Recuerdo que, cuando niña solía celebrar la llegada del verano al ritmo y calidez de la historia de Enriqueta Veranito, ente caluroso y narcóticamente feliz, cuyo contenido es bastante disperso ahora (sin embargo, lo recuerdo por el curioso nombrecillo), pero que cuando vuelva a mi cabeza, encuentre el libro infantil donde lo leí (Caja de sorpresas, se llamaba) u obtenga pistas en el inagotable Google; se lo haré llegar.
Obviamente, en ese entonces el verano significaba tres meses plenos de las aventuras de Popeye, los Donitos y Bb's, los carnavales frenéticos con mi cofradía de primas, las vacaciones útiles en el atletismo con mi hermana, el pelarse la piel y sacarse la arena del fundillo. Ahora, la figura ha variado enormemente: detesto el verano, y lo detesto de corazón.

- PREGUNTAS -
1. Según el texto sobre el verano, ¿por qué la autora aún recuerda la historia de Enriqueta Veranito aunque su contenido se le haya vuelto disperso?
2. Enumera lo que significaba el verano para la autora cuando era niña, según el texto sobre el verano.
3. Prosigue el texto sobre el verano a partir de la última oración.
Las líneas siguientes proceden de otra fuente.

- DATOS REGISTRADOS -
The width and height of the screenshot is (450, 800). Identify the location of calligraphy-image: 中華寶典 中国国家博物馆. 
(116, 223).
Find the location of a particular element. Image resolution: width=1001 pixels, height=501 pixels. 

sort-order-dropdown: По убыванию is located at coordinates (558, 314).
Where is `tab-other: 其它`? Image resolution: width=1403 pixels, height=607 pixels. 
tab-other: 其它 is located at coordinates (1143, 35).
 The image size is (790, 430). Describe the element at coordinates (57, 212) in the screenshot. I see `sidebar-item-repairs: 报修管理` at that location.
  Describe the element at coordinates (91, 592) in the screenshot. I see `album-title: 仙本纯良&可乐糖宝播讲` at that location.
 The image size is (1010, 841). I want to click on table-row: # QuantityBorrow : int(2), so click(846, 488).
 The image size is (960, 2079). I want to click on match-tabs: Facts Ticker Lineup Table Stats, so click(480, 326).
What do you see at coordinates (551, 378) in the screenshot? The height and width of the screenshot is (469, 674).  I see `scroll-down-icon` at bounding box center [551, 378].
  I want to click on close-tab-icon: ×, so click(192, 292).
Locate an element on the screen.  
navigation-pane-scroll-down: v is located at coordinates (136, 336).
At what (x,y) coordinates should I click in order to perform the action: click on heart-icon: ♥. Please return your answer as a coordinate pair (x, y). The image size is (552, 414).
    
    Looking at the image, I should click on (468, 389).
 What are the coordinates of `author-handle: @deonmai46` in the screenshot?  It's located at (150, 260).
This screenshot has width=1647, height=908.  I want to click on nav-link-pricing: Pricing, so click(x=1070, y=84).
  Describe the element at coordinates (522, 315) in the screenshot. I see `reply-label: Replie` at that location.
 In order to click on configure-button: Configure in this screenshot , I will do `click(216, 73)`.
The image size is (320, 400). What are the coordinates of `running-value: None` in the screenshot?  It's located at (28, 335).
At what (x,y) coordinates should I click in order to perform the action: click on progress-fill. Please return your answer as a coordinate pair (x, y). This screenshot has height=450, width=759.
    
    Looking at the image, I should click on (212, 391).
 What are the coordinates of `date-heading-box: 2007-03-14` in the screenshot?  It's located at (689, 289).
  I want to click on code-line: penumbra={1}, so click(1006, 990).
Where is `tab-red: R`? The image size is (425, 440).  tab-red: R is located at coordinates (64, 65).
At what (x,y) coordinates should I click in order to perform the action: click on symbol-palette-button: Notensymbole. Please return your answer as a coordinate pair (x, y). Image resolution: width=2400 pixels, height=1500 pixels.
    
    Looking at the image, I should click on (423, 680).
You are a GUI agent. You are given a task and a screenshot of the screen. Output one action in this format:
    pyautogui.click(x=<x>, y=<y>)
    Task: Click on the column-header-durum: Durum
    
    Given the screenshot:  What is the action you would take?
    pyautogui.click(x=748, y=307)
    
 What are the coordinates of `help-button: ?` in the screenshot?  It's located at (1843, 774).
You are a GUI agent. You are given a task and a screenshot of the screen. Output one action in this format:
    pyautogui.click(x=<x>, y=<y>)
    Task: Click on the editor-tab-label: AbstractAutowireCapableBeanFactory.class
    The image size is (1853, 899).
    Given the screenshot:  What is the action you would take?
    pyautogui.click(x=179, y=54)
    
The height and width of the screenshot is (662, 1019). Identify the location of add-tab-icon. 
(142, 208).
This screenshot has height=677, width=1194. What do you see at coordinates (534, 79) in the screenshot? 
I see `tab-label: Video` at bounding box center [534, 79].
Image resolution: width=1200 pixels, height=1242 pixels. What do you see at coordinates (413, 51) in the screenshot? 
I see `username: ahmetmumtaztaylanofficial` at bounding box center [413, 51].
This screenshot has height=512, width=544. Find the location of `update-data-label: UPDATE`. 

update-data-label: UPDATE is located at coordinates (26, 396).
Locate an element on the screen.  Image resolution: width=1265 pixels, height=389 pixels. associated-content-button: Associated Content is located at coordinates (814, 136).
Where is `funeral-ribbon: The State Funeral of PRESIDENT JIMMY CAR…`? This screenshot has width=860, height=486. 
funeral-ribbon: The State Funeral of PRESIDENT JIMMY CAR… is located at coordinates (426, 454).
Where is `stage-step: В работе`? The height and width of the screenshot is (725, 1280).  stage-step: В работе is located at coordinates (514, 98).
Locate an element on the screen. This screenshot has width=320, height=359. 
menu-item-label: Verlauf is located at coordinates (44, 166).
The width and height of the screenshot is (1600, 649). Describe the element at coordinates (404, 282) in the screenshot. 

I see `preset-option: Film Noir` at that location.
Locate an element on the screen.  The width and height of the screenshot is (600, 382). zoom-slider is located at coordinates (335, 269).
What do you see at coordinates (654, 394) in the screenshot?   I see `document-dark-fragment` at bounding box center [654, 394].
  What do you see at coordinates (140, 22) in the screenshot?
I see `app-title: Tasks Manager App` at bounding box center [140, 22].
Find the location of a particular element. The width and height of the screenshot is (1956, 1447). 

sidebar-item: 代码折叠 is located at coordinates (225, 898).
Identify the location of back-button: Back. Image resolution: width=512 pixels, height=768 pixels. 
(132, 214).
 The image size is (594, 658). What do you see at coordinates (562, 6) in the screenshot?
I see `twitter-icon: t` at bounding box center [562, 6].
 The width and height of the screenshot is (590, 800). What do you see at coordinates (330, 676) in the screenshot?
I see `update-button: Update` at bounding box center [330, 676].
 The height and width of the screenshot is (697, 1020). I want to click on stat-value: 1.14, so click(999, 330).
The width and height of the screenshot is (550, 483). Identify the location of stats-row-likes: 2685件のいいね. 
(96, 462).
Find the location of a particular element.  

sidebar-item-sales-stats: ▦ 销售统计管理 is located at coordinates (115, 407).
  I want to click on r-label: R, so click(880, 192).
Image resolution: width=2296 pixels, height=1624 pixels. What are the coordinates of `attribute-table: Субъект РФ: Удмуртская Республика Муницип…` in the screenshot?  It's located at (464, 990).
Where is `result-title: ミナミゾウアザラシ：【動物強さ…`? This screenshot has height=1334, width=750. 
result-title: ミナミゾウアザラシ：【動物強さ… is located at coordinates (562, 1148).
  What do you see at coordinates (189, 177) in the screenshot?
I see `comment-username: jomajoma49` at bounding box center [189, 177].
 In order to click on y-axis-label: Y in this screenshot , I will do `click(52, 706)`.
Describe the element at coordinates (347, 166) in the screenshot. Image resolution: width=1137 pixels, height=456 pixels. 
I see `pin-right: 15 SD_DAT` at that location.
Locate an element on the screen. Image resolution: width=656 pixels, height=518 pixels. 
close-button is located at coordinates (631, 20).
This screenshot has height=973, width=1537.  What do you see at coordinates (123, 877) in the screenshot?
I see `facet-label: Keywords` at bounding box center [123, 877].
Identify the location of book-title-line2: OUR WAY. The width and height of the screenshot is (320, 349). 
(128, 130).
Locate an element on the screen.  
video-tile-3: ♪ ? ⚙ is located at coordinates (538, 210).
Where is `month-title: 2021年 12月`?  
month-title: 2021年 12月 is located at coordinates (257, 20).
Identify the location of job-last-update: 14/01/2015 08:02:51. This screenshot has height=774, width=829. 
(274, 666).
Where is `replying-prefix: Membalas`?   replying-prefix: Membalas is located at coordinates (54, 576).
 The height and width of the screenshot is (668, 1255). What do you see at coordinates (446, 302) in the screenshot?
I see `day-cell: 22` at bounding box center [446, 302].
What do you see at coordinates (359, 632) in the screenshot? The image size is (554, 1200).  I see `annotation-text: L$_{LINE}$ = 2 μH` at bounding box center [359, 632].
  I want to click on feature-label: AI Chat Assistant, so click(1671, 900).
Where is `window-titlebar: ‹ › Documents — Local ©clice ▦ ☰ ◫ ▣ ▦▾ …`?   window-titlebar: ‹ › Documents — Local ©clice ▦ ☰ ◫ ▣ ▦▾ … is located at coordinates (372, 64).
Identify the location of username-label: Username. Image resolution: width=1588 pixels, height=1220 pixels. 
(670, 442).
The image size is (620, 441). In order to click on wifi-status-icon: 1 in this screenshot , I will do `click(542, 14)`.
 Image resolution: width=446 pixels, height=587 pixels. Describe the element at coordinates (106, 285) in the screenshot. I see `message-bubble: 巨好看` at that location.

- RESPUESTAS -
1. La recuerda por el curioso nombrecillo del personaje.

2.
- Las aventuras de Popeye, los Donitos y Bb's
- Los carnavales frenéticos con su cofradía de primas
- Las vacaciones útiles en el atletismo con su hermana
- Pelarse la piel
- Sacarse la arena del fundillo

3.
Esta situación se acentúa cada año, puesto que los límites del final del verano se han alargado -a mi criterio- de una manera mounstruosa, lo que causa que la existencia real de lo que se conoce como otoño sea sólo otro cuentazo del Senahmi, mi migraña recrudezca y la ropa se me pegue al cuerpo (ag). Sin embargo, en este momento ecribo este post enfundada en un buen par de medias y una pijama afranelada amarilla con sapos que dicen "ribbit", y con una sonrisa en el corazón que sólo el invierno logra concretar. Hoy puedo decir que tengo friecito, sacarle la naftalina a la ropa abrigadora y ponerle pijama a mis perros.
Finalmente va arrivando el invierno con su panza de burro, su humedad, su chalinita, su emoliente y hoy me voy a dormir con el corazón calentito y el cabello suelto.
P.D: Por un designio siniestro, es decir, prescripción médica, este verano que por fin se larga tuve que exponerme al sol como un cactus.